Federico Mengozzi

System Design

Problem 1

Design a URL shortener

1. Why do we need URL shortening?

URL shortening is used to create shorter aliases for long URLs. Users are redirected to the original URL when they hit these aliases. A shorter version of any URL would save a lot of space whenever we use it e.g., when printing or tweeting as tweets have a character limit.

For example, if we shorten this page through TinyURL:

https://www.educative.io/collection/page/5668639101419520/564905 0225344512/5668600916475904/

We would get:

http://tinyurl.com/jlg8zpc

The shortened URL is nearly $\dfrac{1}{3}$ of the size of the actual URL.

URL shortening is used for optimizing links across devices, tracking individual links to analyze audience and campaign performance, and hiding affiliated original URLs, etc.

|---|

**Task details:**
Answer these questions using the URL shortener text above.
(a) What happens to users when they hit a shortened alias?
(b) Which service is used in the example to shorten the page?
(c) What kind of limit do tweets have?

**Dataset extract:**

|---|

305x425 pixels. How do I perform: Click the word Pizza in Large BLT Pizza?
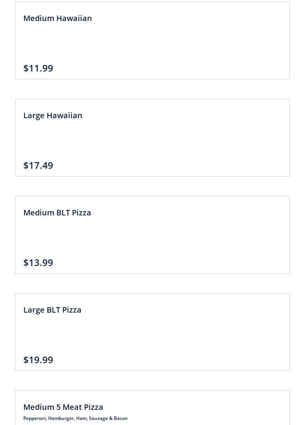[x=72, y=310]
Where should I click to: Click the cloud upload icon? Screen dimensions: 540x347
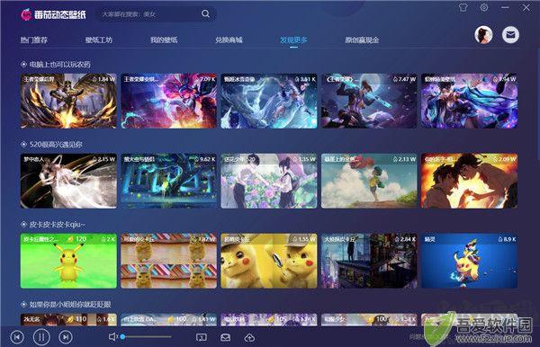pos(249,338)
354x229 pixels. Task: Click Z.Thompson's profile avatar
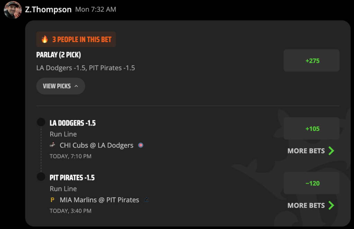coord(13,10)
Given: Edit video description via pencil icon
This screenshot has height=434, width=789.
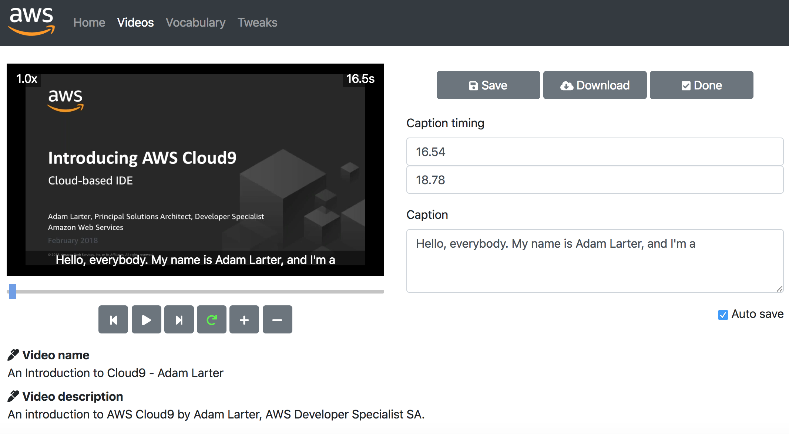Looking at the screenshot, I should [x=13, y=396].
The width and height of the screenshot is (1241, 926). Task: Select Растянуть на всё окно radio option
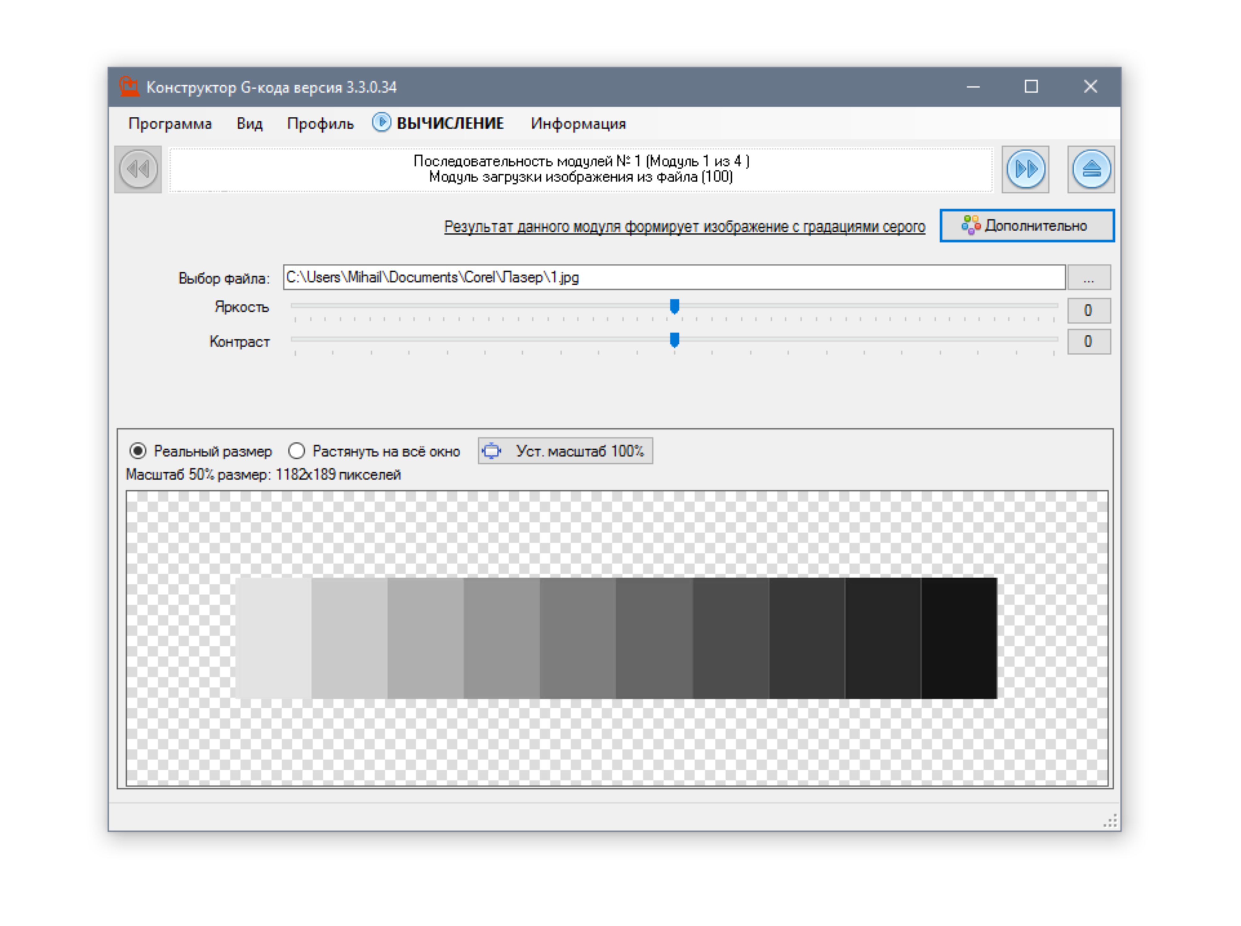pyautogui.click(x=297, y=451)
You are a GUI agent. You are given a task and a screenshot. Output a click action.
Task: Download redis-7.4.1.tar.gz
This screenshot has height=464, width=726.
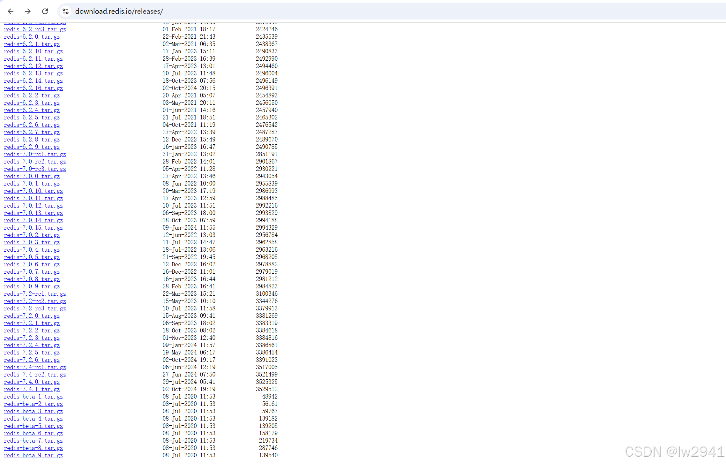[x=32, y=389]
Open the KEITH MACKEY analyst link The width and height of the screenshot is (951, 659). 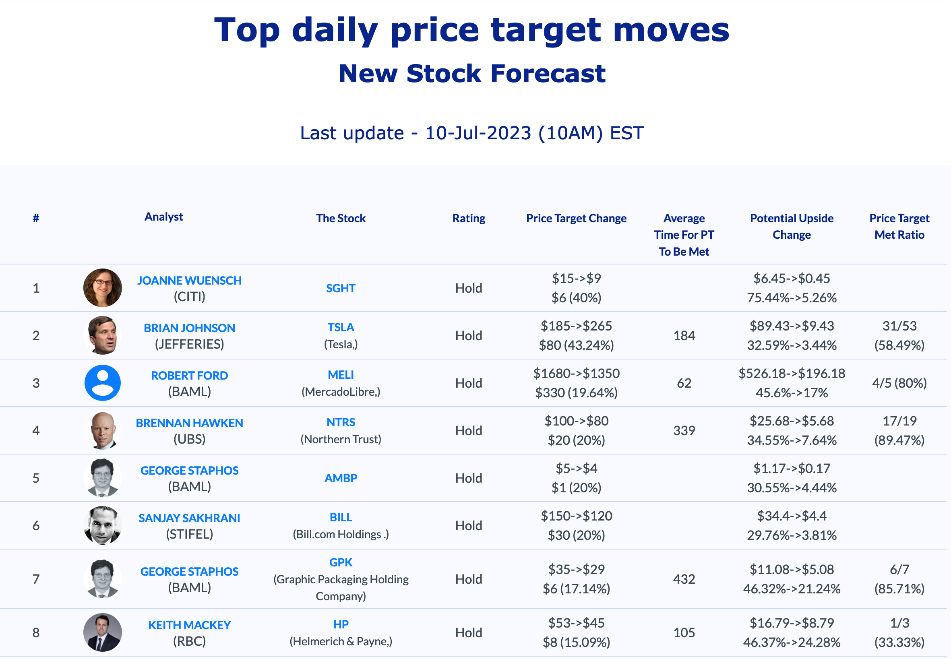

|---|

**Task solution:**
(a) They are redirected to the original URL.
(b) TinyURL.
(c) A character limit.